State how many lines in the entries below contain the string "width", and reply with that number only.

== Dataset

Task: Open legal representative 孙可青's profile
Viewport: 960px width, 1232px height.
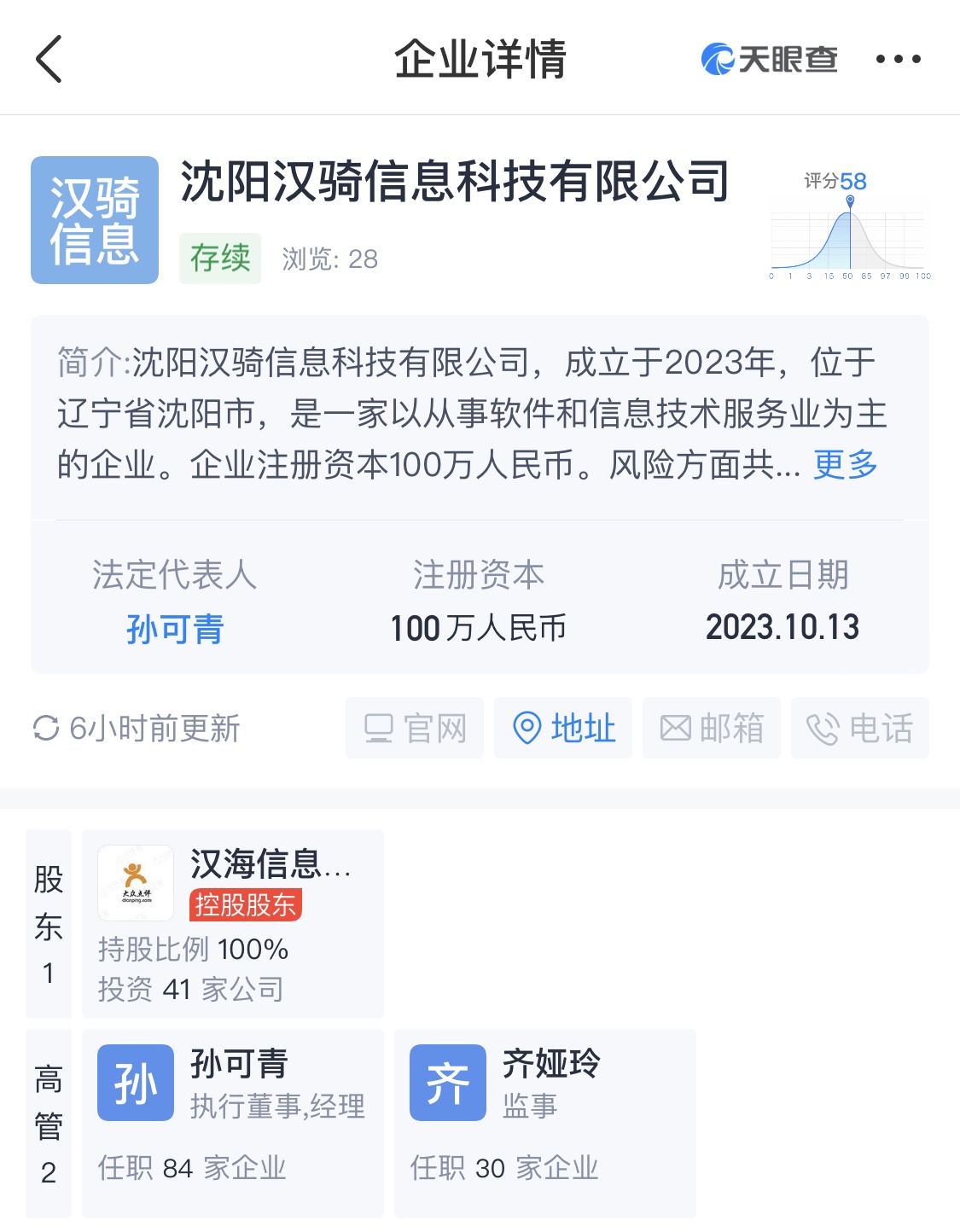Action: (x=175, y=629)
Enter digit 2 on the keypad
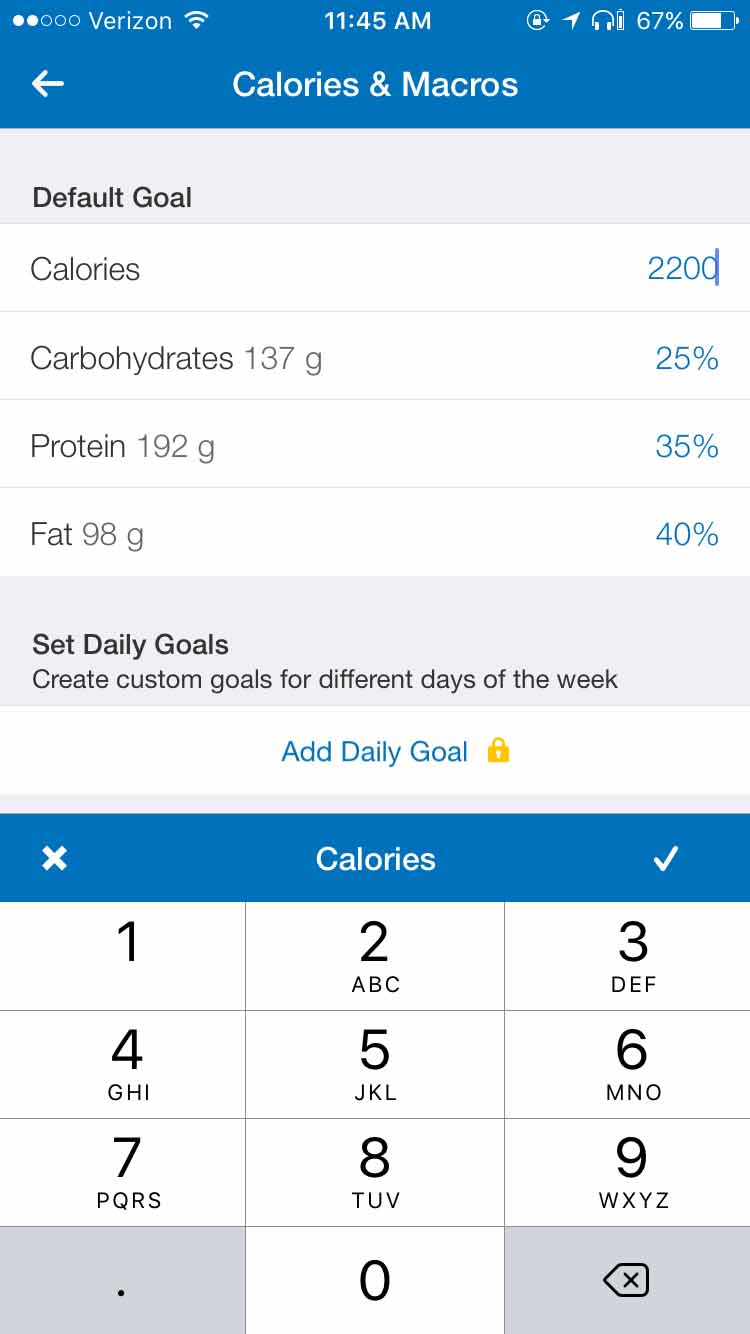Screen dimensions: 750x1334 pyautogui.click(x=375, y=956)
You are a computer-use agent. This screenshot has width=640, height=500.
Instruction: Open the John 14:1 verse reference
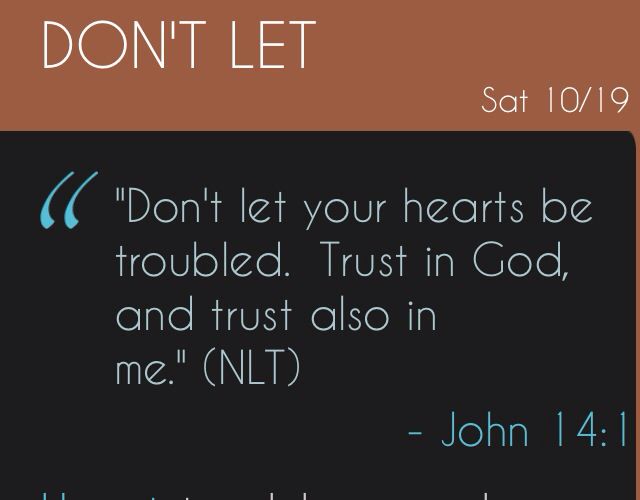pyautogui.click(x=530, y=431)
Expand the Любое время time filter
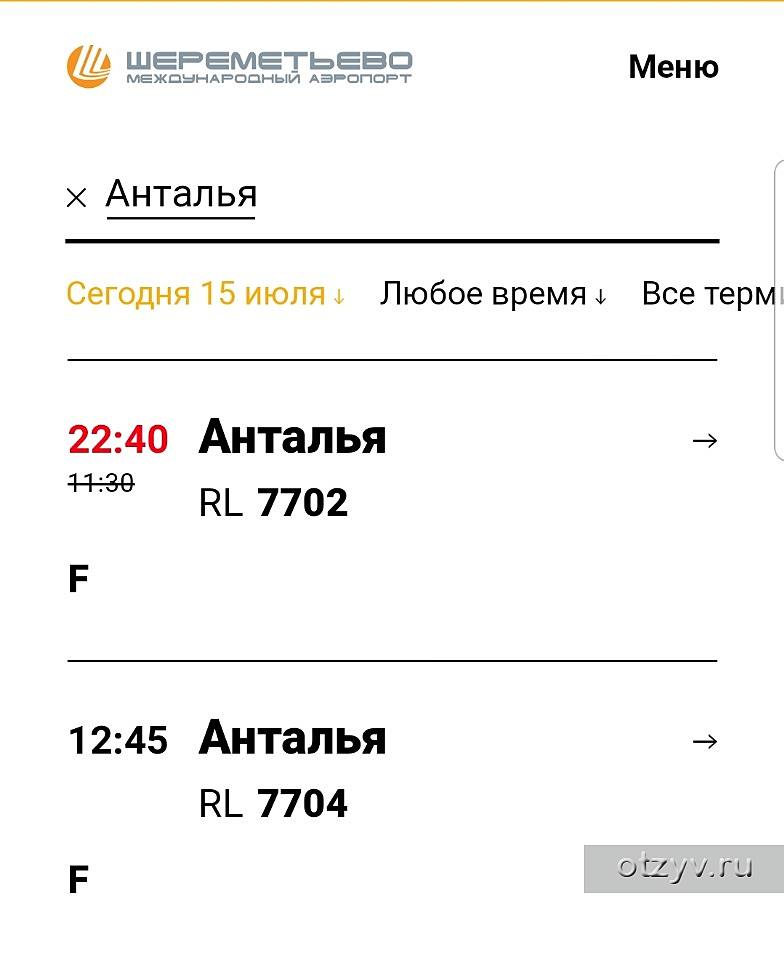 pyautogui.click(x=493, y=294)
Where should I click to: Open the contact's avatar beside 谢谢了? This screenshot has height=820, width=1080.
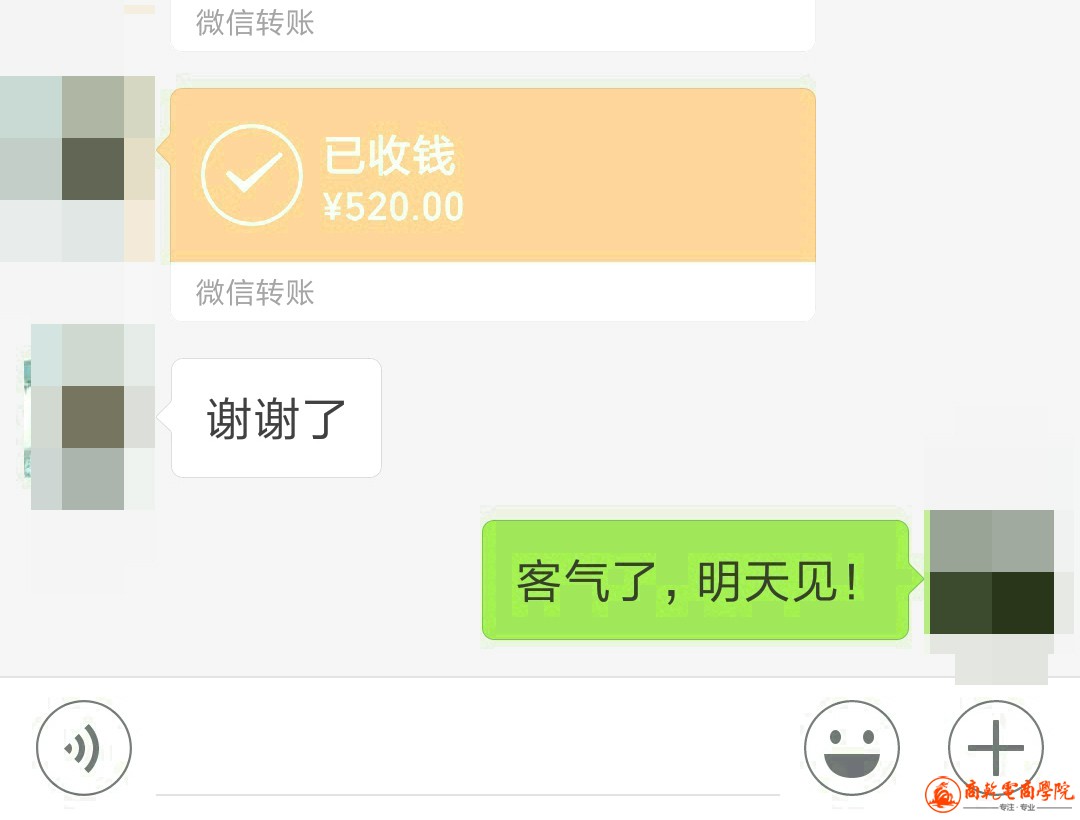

====

### Answer in full
3